Ein ganz gewöhnliches E-Bike
Was bleibt also übrig vom Smartbike? Sieht man über das außergewöhnliche Design und den Marketingaufwand hinweg, steckt hinter der Fassade ein ganz gewöhnliches E-Bike mit Heckantrieb und geringer Akkuleistung. Ähnlich wie bei VanMoof, Cowboy und Co. revolutioniert das Angell E-Bike nicht alleine den urbanen Raum. Es ist lediglich eine Möglichkeit, sich etwas nachhaltiger fortzubewegen.

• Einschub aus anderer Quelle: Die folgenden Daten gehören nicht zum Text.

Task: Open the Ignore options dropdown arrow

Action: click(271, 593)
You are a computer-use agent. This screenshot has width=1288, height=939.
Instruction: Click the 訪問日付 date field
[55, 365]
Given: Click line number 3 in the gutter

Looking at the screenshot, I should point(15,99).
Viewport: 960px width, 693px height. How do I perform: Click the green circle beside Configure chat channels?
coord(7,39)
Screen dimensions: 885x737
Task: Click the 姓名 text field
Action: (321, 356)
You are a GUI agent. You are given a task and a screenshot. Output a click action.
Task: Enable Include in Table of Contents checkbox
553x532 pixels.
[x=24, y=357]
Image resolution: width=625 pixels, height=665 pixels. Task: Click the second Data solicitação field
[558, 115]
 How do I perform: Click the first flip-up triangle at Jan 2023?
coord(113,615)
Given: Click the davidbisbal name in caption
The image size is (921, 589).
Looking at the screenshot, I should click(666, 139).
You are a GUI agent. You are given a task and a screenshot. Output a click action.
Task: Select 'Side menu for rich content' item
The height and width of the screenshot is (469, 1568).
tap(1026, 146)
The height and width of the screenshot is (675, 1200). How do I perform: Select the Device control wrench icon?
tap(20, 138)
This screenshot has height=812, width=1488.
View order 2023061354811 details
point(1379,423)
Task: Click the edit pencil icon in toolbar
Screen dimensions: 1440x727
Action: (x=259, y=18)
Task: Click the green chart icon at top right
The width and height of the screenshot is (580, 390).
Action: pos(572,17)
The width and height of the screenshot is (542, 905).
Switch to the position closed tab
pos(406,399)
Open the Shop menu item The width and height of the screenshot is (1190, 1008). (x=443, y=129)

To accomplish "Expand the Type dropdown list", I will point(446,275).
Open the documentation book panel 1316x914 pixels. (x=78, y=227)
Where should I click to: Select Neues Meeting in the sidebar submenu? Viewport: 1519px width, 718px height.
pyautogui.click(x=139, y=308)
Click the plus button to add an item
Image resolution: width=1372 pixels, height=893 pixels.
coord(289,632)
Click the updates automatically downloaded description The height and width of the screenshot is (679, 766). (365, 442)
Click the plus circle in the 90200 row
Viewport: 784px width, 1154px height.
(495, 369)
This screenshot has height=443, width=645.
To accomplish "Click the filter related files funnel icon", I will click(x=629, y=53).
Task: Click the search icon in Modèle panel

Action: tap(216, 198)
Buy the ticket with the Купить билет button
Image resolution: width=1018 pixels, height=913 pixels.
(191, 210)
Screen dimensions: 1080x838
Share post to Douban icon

Für FahrerInnen mit Hang zur smarten-Steuerung des E-Bikes ist das Angell sicher interessant. Immerhin gibt es einige Features die durchaus innovativ sind. Für diejenigen, die allerdings etwas mehr Leistung an der Hardware erwarten, gibt es selbst in dieser Preislage sicher noch andere interessante Mitstreiter.
Denn der Preis des Angell fällt nicht gerade in den Low-Budget-Bereich. Sowohl die Version mit dem hohen abgeknickten Oberrohr als auch der Tiefeinsteiger Angell S/ kosten neu 2.860 Euro. Ob die E-Bikes den Preis wert sind, kannst du ganz leicht rausfinden. Über den Anbieter Listnride kannst du eine kostenlose Probefahrt auf dem Angell buchen. Derzeit ist das in Berlin, Hamburg und München möglich.